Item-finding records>
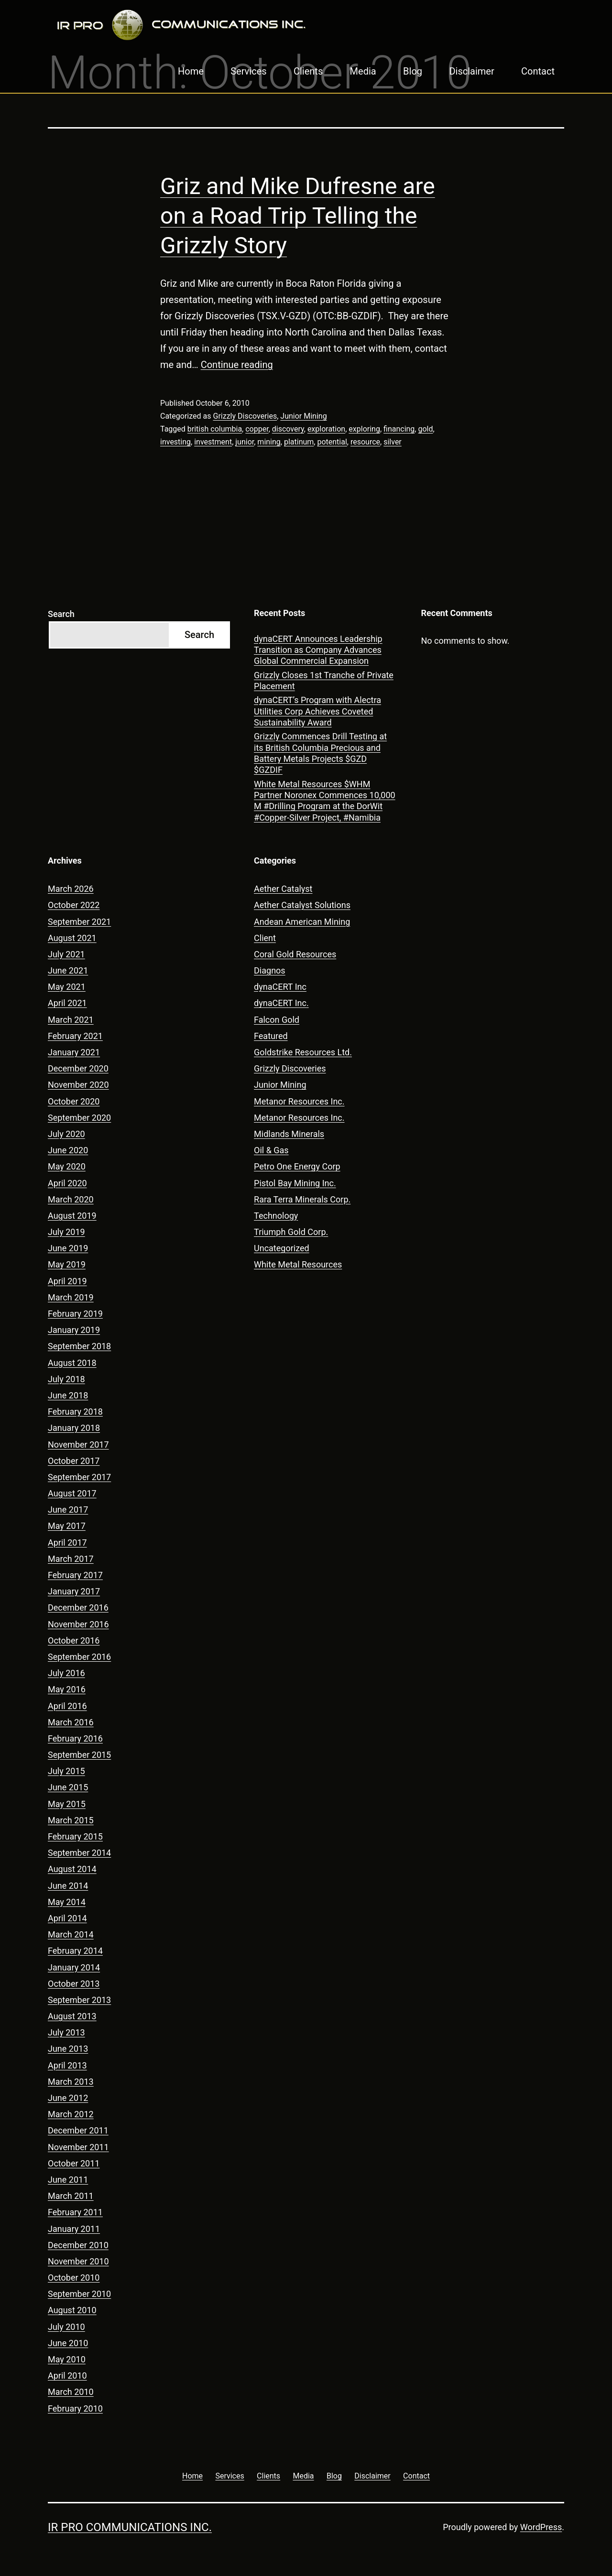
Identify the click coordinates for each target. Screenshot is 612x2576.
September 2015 (79, 1755)
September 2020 (79, 1118)
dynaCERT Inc (280, 987)
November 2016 (78, 1624)
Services (248, 71)
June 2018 (68, 1395)
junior (244, 441)
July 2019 (66, 1232)
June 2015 (68, 1787)
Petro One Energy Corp (297, 1166)
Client (265, 938)
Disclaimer (471, 71)
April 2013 (67, 2065)
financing (399, 428)
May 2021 (67, 987)
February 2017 (75, 1575)
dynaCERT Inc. (281, 1003)
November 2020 (78, 1085)
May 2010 (67, 2359)
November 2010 (78, 2261)
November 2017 (78, 1445)
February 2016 (75, 1738)
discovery (288, 428)
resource (365, 441)
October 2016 (73, 1640)
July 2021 (66, 954)
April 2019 (67, 1281)
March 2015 (71, 1820)
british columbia (214, 428)
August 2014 (72, 1869)
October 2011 (73, 2163)
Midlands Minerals (289, 1134)
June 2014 (68, 1886)
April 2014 (67, 1918)
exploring (364, 428)
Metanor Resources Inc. (299, 1101)
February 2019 (75, 1314)
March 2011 (71, 2196)
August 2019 (72, 1216)
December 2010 (78, 2245)
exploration (326, 428)
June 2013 (68, 2049)
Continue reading (237, 364)
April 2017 (67, 1542)
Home (191, 71)
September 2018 (79, 1346)
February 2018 (75, 1412)
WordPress (541, 2527)
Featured (271, 1036)
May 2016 (67, 1689)
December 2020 (78, 1068)
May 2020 (67, 1166)
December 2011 (78, 2130)
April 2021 (67, 1003)
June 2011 (68, 2180)
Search (61, 614)
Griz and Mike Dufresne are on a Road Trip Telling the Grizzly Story (297, 216)
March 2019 (71, 1297)
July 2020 (66, 1134)
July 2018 (66, 1379)
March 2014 (71, 1934)
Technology (276, 1216)
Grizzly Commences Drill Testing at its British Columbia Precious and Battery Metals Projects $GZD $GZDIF (320, 753)
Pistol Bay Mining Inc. (295, 1183)
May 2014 (67, 1902)
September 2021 (79, 922)
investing (175, 441)
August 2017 (72, 1493)
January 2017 (74, 1591)
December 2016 (78, 1607)
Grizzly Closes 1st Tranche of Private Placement (323, 680)
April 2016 (67, 1706)
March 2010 (71, 2392)
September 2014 (79, 1853)
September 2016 (79, 1657)
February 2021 (75, 1036)
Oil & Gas (271, 1150)
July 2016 (66, 1673)
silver (392, 441)
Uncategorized (281, 1248)
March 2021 (71, 1020)
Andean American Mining (302, 922)
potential (332, 441)
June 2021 (68, 970)
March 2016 (71, 1722)
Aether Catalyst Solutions (302, 905)
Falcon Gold (276, 1020)
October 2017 (73, 1461)
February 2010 (75, 2408)
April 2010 (67, 2375)
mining (268, 441)
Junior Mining (303, 416)
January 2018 (74, 1428)
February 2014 (75, 1951)
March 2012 (71, 2114)
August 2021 (72, 938)
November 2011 (78, 2147)
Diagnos (269, 970)
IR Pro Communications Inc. (130, 2527)
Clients (308, 71)
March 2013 (71, 2082)
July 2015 (66, 1771)
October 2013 (73, 1984)
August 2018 (72, 1363)
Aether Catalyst (283, 889)
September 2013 (79, 2000)
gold (425, 428)
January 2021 (74, 1052)
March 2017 (71, 1559)
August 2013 (72, 2016)
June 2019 (68, 1248)
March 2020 (71, 1199)
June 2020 (68, 1150)
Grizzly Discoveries (245, 416)
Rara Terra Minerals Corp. (302, 1199)
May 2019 (67, 1264)
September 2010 (79, 2294)
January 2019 (74, 1330)
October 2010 (73, 2278)
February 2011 (75, 2212)
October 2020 (73, 1101)
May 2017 (67, 1526)
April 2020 (67, 1183)
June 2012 (68, 2098)
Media (363, 71)
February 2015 (75, 1836)
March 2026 (71, 889)
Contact (538, 71)
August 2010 (72, 2310)
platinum (299, 441)
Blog (412, 71)
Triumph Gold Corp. (291, 1232)
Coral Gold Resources (295, 954)
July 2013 (66, 2032)
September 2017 (79, 1477)
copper (256, 428)
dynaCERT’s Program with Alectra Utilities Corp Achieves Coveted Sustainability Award (317, 711)
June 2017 (68, 1509)
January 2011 (74, 2229)
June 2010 (68, 2343)
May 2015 (67, 1804)
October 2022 (73, 905)
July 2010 (66, 2327)
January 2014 (74, 1967)
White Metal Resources (298, 1264)
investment (213, 441)
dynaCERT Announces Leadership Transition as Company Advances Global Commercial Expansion (318, 650)
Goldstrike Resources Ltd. (303, 1052)
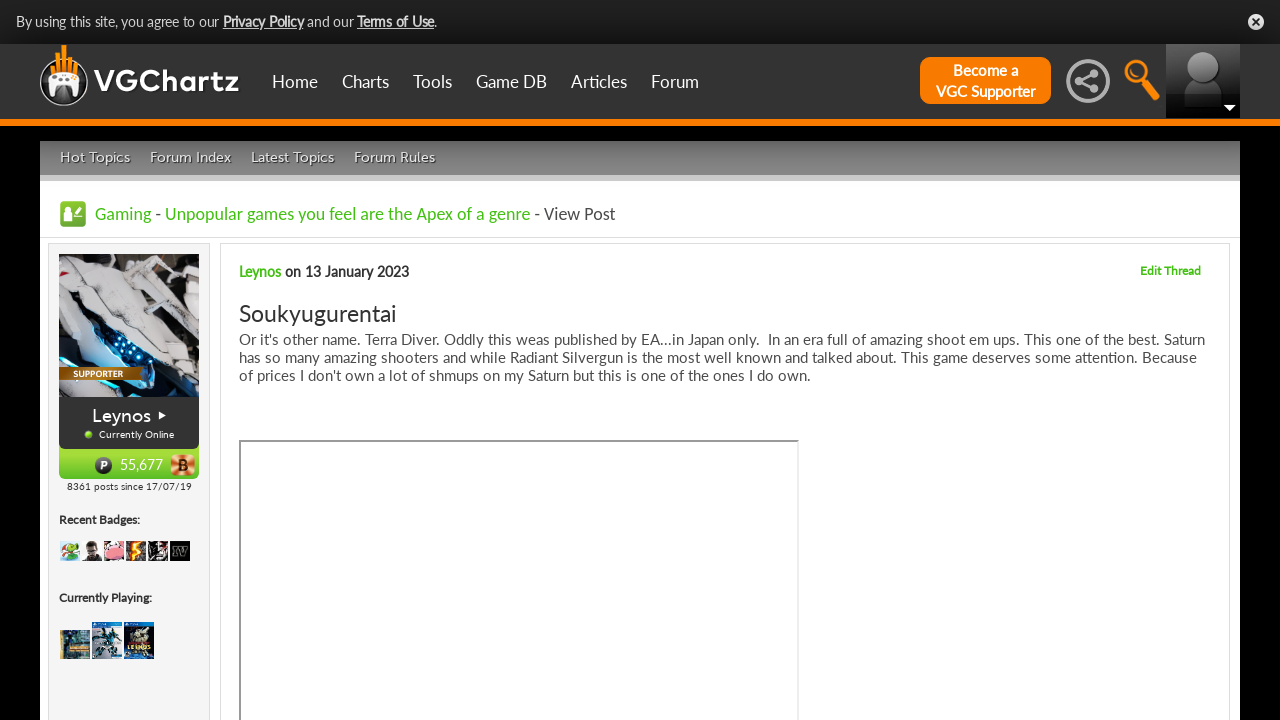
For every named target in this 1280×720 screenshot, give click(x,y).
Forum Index (190, 157)
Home (295, 81)
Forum (675, 81)
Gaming (123, 214)
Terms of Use (395, 21)
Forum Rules (394, 157)
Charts (365, 81)
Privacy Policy (263, 21)
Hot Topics (95, 157)
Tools (432, 81)
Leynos (121, 416)
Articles (599, 81)
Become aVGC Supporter (985, 80)
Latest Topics (292, 157)
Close (1256, 22)
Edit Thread (1170, 270)
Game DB (511, 81)
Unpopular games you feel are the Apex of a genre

Description of the task> Swap "Forum" for "Board" everywhere it occurs in all the lines and change nothing else. Omit the pictures from your answer.

Answer>
Identify the click coordinates for each target. Screenshot is 612x2576.
September 2015 (79, 1755)
September 2020 (79, 1118)
dynaCERT Inc (280, 987)
November 2016 (78, 1624)
Services (248, 71)
June 2018 (68, 1395)
junior (244, 441)
July 2019 (66, 1232)
June 2015 (68, 1787)
Petro One Energy Corp (297, 1166)
Client (265, 938)
Disclaimer (471, 71)
April 2013 (67, 2065)
financing (399, 428)
May 2021 (67, 987)
February 2017 (75, 1575)
dynaCERT Inc. (281, 1003)
November 2020 (78, 1085)
May 2010 (67, 2359)
November 2010 (78, 2261)
November 2017 (78, 1445)
February 2016 (75, 1738)
discovery (288, 428)
resource (365, 441)
October 2016 (73, 1640)
July 2021 (66, 954)
April 2019 (67, 1281)
March 2015 (71, 1820)
british columbia (214, 428)
August 2014 (72, 1869)
October 2011 (73, 2163)
Midlands Minerals (289, 1134)
June 2014 (68, 1886)
April 2014 (67, 1918)
exploring (364, 428)
Metanor Resources Inc. (299, 1101)
February 2019 (75, 1314)
March 2011 (71, 2196)
August 2019 (72, 1216)
December 2010 (78, 2245)
exploration (326, 428)
June 2013 (68, 2049)
Continue reading (237, 364)
April 2017 (67, 1542)
Home (191, 71)
September 2018 (79, 1346)
February 2018 (75, 1412)
WordPress (541, 2527)
Featured (271, 1036)
May 2016 (67, 1689)
December 2020 (78, 1068)
May 2020 (67, 1166)
December 2011 (78, 2130)
April 2021 (67, 1003)
June 2011 (68, 2180)
Search (61, 614)
Griz and Mike Dufresne are on a Road Trip Telling the Grizzly Story (297, 216)
March 2019 (71, 1297)
July 2020 (66, 1134)
July 2018 (66, 1379)
March 2014 (71, 1934)
Technology (276, 1216)
Grizzly Commences Drill Testing at its British Columbia Precious and Battery Metals Projects $GZD $GZDIF (320, 753)
Pistol Bay Mining Inc. (295, 1183)
May 2014 (67, 1902)
September 2021 (79, 922)
investing (175, 441)
August 2017 (72, 1493)
January 2017 (74, 1591)
December 2016 (78, 1607)
Grizzly Closes 1st Tranche of Private Placement (323, 680)
April 2016 (67, 1706)
March 2010 (71, 2392)
September 2014 (79, 1853)
September 2016 (79, 1657)
February 2021 (75, 1036)
Oil & Gas (271, 1150)
July 2016 (66, 1673)
silver (392, 441)
Uncategorized (281, 1248)
March 2021 (71, 1020)
Andean American Mining (302, 922)
potential (332, 441)
June 2021 (68, 970)
March 2016 (71, 1722)
Aether Catalyst Solutions (302, 905)
Falcon Gold (276, 1020)
October 2017 (73, 1461)
February 2010 (75, 2408)
April 2010 (67, 2375)
mining (268, 441)
Junior Mining (303, 416)
January 2018 (74, 1428)
February 2014 (75, 1951)
March 2012 (71, 2114)
August 2021 (72, 938)
November 2011 (78, 2147)
Diagnos (269, 970)
IR Pro Communications Inc. (130, 2527)
Clients (308, 71)
March 2013 (71, 2082)
July 2015 (66, 1771)
October 2013 (73, 1984)
August 2018 (72, 1363)
Aether Catalyst (283, 889)
September 2013 (79, 2000)
gold (425, 428)
January 2021 (74, 1052)
March 2017 (71, 1559)
August 2013 (72, 2016)
June 2019 (68, 1248)
March 2020 (71, 1199)
June 2020 (68, 1150)
Grizzly Discoveries (245, 416)
Rara Terra Minerals Corp. (302, 1199)
May 2019 (67, 1264)
September 2010 (79, 2294)
January 2019 (74, 1330)
October 2010 (73, 2278)
February 2011 (75, 2212)
October 2020 (73, 1101)
May 2017 (67, 1526)
April 2020 (67, 1183)
June 2012 (68, 2098)
Media (363, 71)
February 2015 (75, 1836)
March 2026 (71, 889)
Contact (538, 71)
August 2010 (72, 2310)
platinum (299, 441)
Blog (412, 71)
Triumph Gold Corp. (291, 1232)
Coral Gold Resources (295, 954)
July 2013 (66, 2032)
September 2017 (79, 1477)
copper (256, 428)
dynaCERT’s Program with Alectra Utilities Corp Achieves Coveted Sustainability Award (317, 711)
June 2017 (68, 1509)
January 2011 (74, 2229)
June 2010 (68, 2343)
May 2015 (67, 1804)
October 2022 (73, 905)
July 2010 (66, 2327)
January 2014 (74, 1967)
White Metal Resources (298, 1264)
investment (213, 441)
dynaCERT Announces Leadership Transition as Company Advances Global Commercial Expansion (318, 650)
Goldstrike Resources Ltd. (303, 1052)
For every named target in this 1280×720 screenshot, give click(x,y).
Board Index (190, 157)
Home (295, 81)
Board (675, 81)
Gaming (123, 214)
Terms of Use (395, 21)
Board Rules (394, 157)
Charts (365, 81)
Privacy Policy (263, 21)
Hot Topics (95, 157)
Tools (432, 81)
Leynos (121, 416)
Articles (599, 81)
Become aVGC Supporter (985, 80)
Latest Topics (292, 157)
Close (1256, 22)
Edit Thread (1170, 270)
Game DB (511, 81)
Unpopular games you feel are the Apex of a genre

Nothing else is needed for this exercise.